- **Instrução**:
Extraia dos registros abaixo todas as linhas em que aparece a palavra "player".

Um bloco de dados
◇ ◇ ◇ ◇ ◇
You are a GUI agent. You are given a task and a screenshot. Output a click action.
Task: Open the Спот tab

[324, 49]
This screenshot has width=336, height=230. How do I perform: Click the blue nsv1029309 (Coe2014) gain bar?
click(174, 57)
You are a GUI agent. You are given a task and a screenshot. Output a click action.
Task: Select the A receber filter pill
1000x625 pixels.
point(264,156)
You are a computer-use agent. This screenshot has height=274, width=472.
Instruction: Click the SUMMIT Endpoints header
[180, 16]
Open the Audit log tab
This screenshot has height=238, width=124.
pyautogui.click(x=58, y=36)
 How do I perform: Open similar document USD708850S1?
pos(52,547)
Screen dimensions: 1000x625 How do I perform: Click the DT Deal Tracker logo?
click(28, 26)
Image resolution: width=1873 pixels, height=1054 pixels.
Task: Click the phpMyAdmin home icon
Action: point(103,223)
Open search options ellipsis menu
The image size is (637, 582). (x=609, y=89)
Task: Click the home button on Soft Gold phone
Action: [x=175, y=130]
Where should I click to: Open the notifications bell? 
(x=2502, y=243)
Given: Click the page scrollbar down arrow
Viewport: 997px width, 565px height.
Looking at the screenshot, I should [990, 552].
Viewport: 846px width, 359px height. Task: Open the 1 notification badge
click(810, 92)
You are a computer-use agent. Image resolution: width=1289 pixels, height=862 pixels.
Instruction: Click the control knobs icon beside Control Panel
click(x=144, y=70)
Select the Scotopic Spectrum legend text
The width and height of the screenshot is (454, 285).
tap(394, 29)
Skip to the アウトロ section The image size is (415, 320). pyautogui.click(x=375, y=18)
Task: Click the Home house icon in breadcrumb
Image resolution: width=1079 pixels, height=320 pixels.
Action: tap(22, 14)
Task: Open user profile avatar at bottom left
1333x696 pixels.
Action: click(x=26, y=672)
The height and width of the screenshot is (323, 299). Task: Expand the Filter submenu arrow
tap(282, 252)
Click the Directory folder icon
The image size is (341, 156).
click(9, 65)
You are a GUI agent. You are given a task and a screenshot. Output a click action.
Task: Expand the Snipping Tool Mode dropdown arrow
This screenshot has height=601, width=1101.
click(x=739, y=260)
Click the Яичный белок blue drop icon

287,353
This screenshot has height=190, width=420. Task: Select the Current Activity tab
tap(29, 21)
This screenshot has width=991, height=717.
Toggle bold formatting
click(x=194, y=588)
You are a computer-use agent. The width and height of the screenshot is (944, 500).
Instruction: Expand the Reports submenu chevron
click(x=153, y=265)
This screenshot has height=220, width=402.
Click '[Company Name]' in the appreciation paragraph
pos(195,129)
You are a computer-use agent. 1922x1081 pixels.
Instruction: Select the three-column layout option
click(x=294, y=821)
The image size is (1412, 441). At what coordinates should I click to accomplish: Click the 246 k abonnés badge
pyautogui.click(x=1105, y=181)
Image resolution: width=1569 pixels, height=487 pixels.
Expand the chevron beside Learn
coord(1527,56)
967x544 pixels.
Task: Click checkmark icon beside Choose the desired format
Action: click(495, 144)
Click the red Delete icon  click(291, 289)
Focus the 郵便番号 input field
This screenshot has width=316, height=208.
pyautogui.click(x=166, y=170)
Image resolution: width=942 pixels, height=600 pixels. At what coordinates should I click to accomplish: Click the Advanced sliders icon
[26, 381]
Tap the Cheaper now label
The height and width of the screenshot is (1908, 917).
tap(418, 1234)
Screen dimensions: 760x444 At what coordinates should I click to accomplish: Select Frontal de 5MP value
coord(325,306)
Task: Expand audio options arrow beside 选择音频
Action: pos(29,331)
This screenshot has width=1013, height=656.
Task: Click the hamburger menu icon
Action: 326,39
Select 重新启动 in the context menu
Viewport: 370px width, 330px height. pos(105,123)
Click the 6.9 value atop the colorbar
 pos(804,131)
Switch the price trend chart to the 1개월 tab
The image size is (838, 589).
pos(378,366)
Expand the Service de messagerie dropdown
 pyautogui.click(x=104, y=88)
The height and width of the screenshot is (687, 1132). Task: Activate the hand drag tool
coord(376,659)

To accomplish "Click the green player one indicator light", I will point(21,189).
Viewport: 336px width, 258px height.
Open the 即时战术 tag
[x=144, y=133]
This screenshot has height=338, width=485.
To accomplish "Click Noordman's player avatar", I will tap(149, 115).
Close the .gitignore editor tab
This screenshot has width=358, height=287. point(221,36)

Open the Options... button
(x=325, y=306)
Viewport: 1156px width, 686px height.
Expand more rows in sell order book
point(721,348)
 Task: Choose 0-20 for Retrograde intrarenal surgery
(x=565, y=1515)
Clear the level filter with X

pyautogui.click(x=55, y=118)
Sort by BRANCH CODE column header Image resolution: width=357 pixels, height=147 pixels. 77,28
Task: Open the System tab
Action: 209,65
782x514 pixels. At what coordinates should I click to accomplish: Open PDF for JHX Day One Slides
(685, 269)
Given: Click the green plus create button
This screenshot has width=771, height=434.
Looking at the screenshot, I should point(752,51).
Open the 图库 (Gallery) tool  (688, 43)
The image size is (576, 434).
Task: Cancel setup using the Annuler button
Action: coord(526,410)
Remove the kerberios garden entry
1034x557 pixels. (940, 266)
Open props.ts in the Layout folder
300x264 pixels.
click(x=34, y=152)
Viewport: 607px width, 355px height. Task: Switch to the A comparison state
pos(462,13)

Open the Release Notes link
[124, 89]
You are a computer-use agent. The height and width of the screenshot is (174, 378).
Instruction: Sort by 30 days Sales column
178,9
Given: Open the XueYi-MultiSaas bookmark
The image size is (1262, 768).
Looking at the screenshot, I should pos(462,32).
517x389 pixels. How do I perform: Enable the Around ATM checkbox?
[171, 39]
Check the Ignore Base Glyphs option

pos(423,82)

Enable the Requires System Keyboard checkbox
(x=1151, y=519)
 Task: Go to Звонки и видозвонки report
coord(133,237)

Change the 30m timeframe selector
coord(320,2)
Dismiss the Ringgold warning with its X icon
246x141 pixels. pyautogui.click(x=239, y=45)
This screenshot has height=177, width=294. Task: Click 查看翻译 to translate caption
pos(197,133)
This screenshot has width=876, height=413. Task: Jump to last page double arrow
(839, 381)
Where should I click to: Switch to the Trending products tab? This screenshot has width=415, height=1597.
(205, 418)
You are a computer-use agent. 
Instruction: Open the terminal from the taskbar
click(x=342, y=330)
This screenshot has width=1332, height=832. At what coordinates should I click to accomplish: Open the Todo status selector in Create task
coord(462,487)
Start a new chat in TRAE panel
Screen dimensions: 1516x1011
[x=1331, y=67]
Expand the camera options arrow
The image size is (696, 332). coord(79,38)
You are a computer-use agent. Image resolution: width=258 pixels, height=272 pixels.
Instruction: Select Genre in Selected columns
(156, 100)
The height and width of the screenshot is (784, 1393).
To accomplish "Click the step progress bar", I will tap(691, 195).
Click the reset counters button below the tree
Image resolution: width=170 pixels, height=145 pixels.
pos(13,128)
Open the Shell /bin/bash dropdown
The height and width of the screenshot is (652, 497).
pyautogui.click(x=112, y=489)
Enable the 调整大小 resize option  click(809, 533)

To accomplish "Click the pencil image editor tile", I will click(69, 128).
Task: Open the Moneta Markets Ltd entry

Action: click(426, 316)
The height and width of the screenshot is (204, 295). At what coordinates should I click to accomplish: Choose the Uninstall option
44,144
◇ ◇ ◇ ◇ ◇
- **Resposta ao exercício**:
To accomplish "Click the green player one indicator light", I will point(21,189).
To accomplish "Click Noordman's player avatar", I will tap(149, 115).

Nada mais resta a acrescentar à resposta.